Insiders et outsiders
L’objection naturelle à notre démonstration serait que les mouvements électoraux soient une conséquence des conditions du vote induites par la crise du coronavirus et d’un trop long entre-deux-tours qui a démobilisé des pans entiers de l’électorat comme le montre la politiste Céline Braconnier. On peut démontrer que la question est structurelle avec quelques schémas.
La moitié de l’électorat perpignanais est composé de natifs du département, l’autre moitié des autres départements de la France métropolitaine. Dans le vocabulaire de la vie quotidienne perpignanaise, c’est une différence résumée entre « Catalans » et « Gavatx », ceux « de souche » et ceux venus d’au-delà du village de Salses. Ces « allochtones », comme on préférera surnommer les Perpignanais non natifs, vivent plutôt dans les quartiers aisés :
Comme nous l’avions démontré avec Jérôme Fourquet et Sylvain Manternach dans notre étude sur la ville pour la Chaire Citoyenneté de Sciences Po Saint-Germain-en-Laye, ces allochtones ont un vote nettement plus libéral que les natifs :
Or, il s’avère que ces personnes plus intégrées au système économique et moins au système socioculturel local se sont plus mobilisées lors des municipales.
Si on observe le scrutin en classant les bureaux de vote par participation :
Puis qu’on classe les bureaux par taux de population allochtone :
Il apparaît que la liste Aliot a d’abord souffert au premier tour d’une démobilisation de l’électorat natif qui lui est favorable. S’il a fait alors quasiment le double du score de Jean‑Marc Pujol, ce niveau masque une abstention différenciée à son encontre, de par la plus grande insertion civique des allochtones, moins RN et plus présents dans les urnes.

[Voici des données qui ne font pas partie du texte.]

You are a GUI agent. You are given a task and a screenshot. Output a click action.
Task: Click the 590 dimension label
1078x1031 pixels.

Certes, le retour de la participation des natifs au second tour a permis à Louis Aliot de récupérer des stocks de voix, mais il doit aussi sa victoire à la partie de l’électorat libéral conservateur issu de la métropole qui s’est désormais tournée vers lui, contrairement aux tendances précédentes.

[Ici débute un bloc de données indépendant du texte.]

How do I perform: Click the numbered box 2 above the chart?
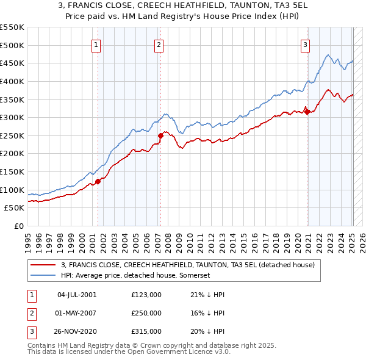pos(159,44)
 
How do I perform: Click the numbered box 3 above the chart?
pos(305,44)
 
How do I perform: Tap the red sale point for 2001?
pos(98,181)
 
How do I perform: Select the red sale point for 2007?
pos(160,135)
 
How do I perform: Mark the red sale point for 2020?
pos(307,112)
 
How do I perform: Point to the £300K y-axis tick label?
pos(12,117)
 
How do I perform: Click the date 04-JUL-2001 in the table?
pos(76,294)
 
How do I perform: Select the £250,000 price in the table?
pos(146,313)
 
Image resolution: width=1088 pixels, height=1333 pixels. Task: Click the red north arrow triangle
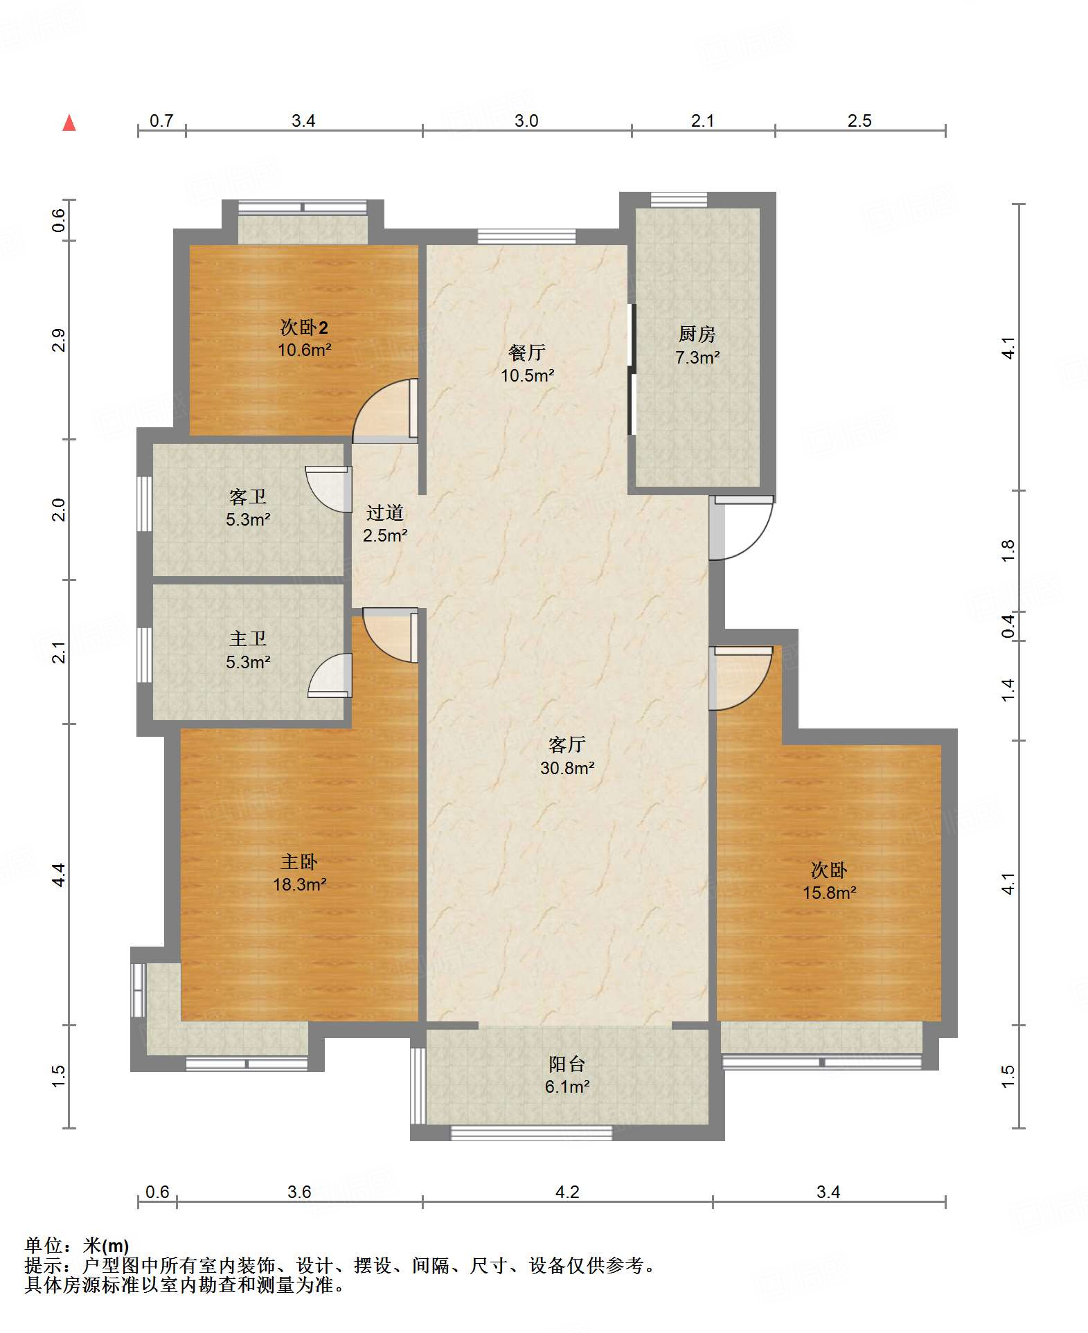[x=69, y=123]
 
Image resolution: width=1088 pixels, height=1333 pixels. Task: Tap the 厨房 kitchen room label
[x=697, y=334]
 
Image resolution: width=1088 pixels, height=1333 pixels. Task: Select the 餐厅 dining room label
[x=527, y=352]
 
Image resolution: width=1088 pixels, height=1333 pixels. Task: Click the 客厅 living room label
[x=567, y=745]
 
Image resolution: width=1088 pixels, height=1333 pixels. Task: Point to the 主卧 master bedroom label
[x=299, y=862]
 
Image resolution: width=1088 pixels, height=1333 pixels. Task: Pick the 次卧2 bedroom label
[x=304, y=327]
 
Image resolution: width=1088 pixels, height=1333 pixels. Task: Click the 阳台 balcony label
[x=567, y=1064]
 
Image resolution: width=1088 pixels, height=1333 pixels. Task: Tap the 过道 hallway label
[x=385, y=513]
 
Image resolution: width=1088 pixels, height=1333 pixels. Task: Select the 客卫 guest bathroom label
[x=248, y=497]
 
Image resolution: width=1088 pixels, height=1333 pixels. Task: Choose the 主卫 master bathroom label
[x=248, y=639]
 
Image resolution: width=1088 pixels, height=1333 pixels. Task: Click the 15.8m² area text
[x=830, y=893]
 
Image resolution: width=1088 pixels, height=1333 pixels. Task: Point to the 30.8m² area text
[x=567, y=768]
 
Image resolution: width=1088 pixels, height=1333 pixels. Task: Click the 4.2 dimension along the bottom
[x=567, y=1192]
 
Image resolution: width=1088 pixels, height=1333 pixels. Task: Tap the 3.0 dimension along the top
[x=526, y=121]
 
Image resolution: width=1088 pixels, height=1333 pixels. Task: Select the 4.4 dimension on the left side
[x=59, y=875]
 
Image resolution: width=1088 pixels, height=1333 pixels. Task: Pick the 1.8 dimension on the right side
[x=1008, y=551]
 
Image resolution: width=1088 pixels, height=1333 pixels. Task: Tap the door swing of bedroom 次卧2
[x=385, y=411]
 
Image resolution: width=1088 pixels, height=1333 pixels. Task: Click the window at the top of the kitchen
[x=679, y=199]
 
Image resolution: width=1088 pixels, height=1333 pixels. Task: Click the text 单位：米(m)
[x=77, y=1246]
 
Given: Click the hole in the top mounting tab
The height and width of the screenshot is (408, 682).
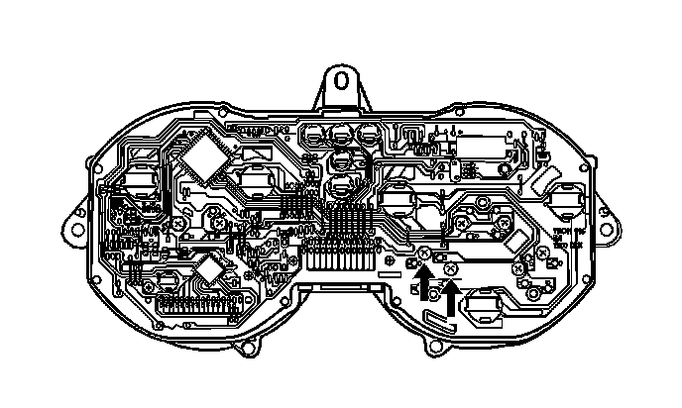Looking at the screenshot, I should [x=341, y=78].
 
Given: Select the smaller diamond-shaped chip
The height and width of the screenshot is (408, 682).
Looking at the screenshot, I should [x=210, y=268].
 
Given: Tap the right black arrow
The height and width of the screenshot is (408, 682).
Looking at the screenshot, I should [x=451, y=295].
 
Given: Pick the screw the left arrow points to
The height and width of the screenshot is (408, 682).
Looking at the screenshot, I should [x=423, y=255].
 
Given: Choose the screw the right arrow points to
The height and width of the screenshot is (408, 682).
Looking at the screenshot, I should [x=451, y=266].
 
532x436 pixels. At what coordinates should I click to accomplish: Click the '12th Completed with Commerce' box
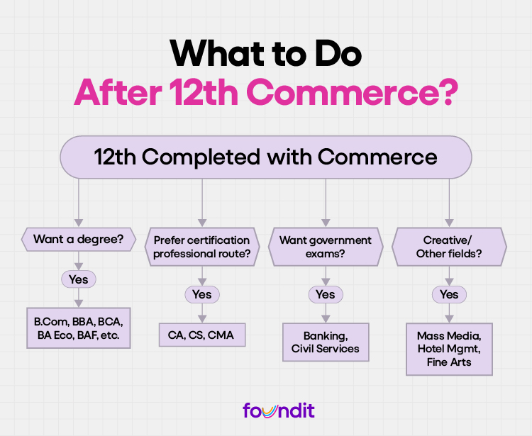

Il y a bien eu à Perpignan une fusion des droites idéologiquement, sociologiquement, et électoralement. La rencontre des classes populaires locales et des classes aisées métropolitaines construit un bloc social qui devrait peser dans le futur proche du Rassemblement national, puisqu’aux précédentes élections départementales et régionales il avait obtenu d’excellents scores au premier tour par captation des voix populaires, mais avait été incapable d’attirer au-delà pour obtenir la majorité au second tour. La victoire à Perpignan n’est pas un accident, et la possibilité d’une ligne désenclavant le RN est posée.